Like most folks, Tabscott packed away his wrenches when life and family took over. Tabscott fell in love with endurance drag racing a decade prior when Hot Rod magazine launched its first Drag Week in 2005, “This is me! David Freiburger invented a race where I fit in!” he exclaimed. Before there were events like it, Jason just dug the challenge of driving to an event, racing it, and driving home, “I always looked up to the street-driven race car, and had animosity for the bracket race car that could only bracket race. I would build pro-touring cars in the eighties — build a hot rod engine, but focus on the suspension and chassis. And then I got into drag racing, but I always made sure my car drove.” But building a family took eventually priority over building the ultimate street car. As the years went on, and as the kids grew up, he returned to the Camaro. Before too long, the ’75 was ready for Drag Week 2015—and promptly stolen afterwards.
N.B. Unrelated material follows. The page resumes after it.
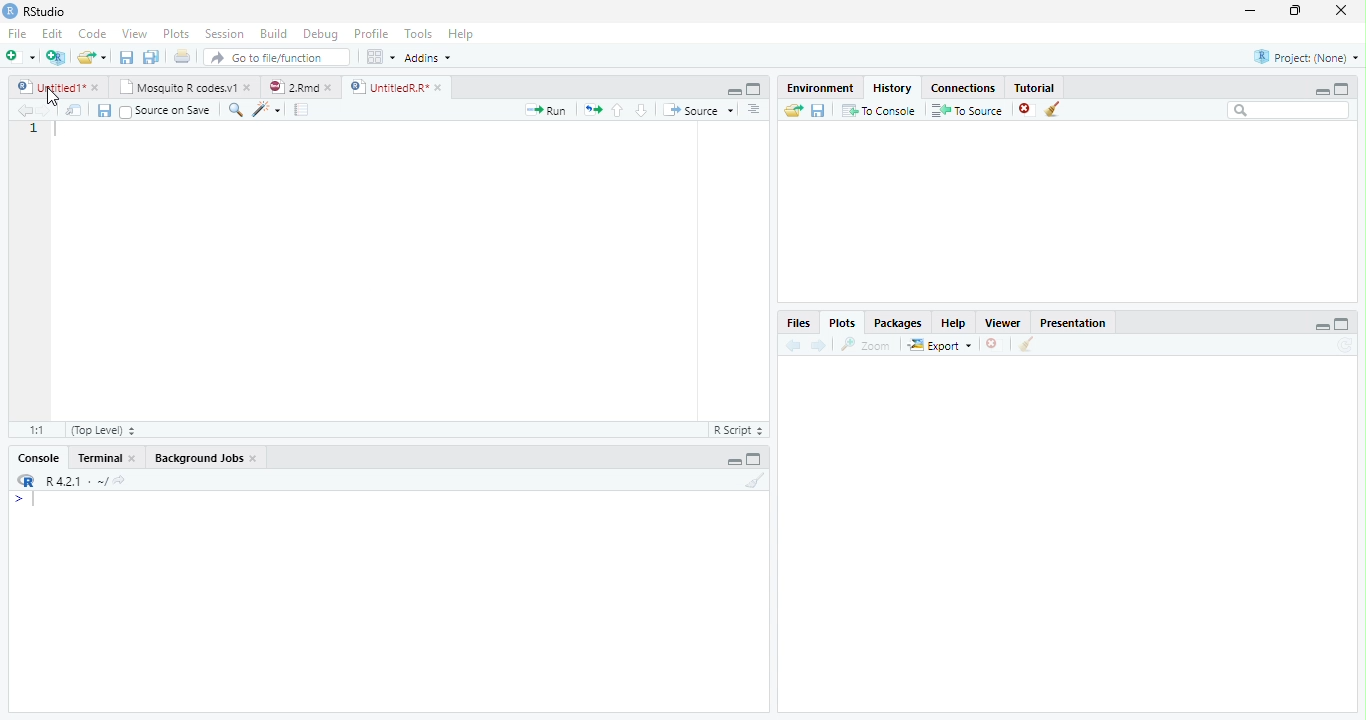  I want to click on Session, so click(225, 34).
The new car, a ’70, arrived after an exhausting search for a clean second-gen Camaro. It was pricey, but thankfully, the rowdy big-block under the hood was worth its own chunk of change. Out came the big-block and in went a 427-cubic-inch Dart Iron Eagle small-block, the foundation of Tabscott’s build. Callies supplied the rods and crank, and Diamond pistons worked with the Dart 15-degree heads (ported by BES) to run compression at a “you can’t do that” level in the mid-teens. (The exact number is a part of the secret sauce.) Tabscott spent the bulk of his time on the valvetrain, using 0.650-inch T&D shaft-mounted offset rockers to relocate the 7/16th Manton upright to improve the valvetrain geometry for 9000 rpm.
This year, the motor’s power curve was shifted up via a new cam with longer duration, which culminated in this year’s ground-breaking performance. After the 8-inch Ultimate Converter Concepts 7500-stall unit, power is split by a Turbo-400 with a Gear Vendors overdrive hung off the tail, which splits gears ahead of the 4.30 rear end, a Strange 9-inch unit that spins 40-spline axles gun-drilled for less weight. Things are more conventional when it comes to the chassis. TRZ tubular suspension bits up front complement the Caltrac bars and monoleafs in the rear, and all four corners are dampened by Santhuff shocks.
The product of third-shift shuffles and late weekend nights, the new Camaro entered Drag Week 2016 to win the Street Race Small-Block NA class, a feat that it replicate four years in a row, pushing its average time deeper into the 9s each week.
“We didn’t have any real problems all week,” says the four-time Drag Week class champion of the 2020 Rocky Mountain event. His wife, Amanda, co-drove the Camaro and their buddy Robert McGinness tagged along, too, so there were plenty of hands on deck for the race-prep each day.
Oklahoma’s Thunder Valley brought the stiction at the light, grazing the eight-second barrier on Day Three with a 9.014. After making their last safe run on day five, the team switched into “go big or go home” mode. The team installed a new converter with a smaller diameter, which was tighter in the mid-range and got the revs up into the new cam’s higher powerband thanks to its high stall. With these two big changes, Tabscott let the Camaro sing at 9000 rpm before shifting, which set him up for the 8.997 blast that finally broke the 9-second barrier. Thanks to the car’s consistently low ETs, RMRW 2.0’s NA Small-Block class was a sure victory for Tabscott, and breaking into the eights was the perfect bonus to a good week of racing.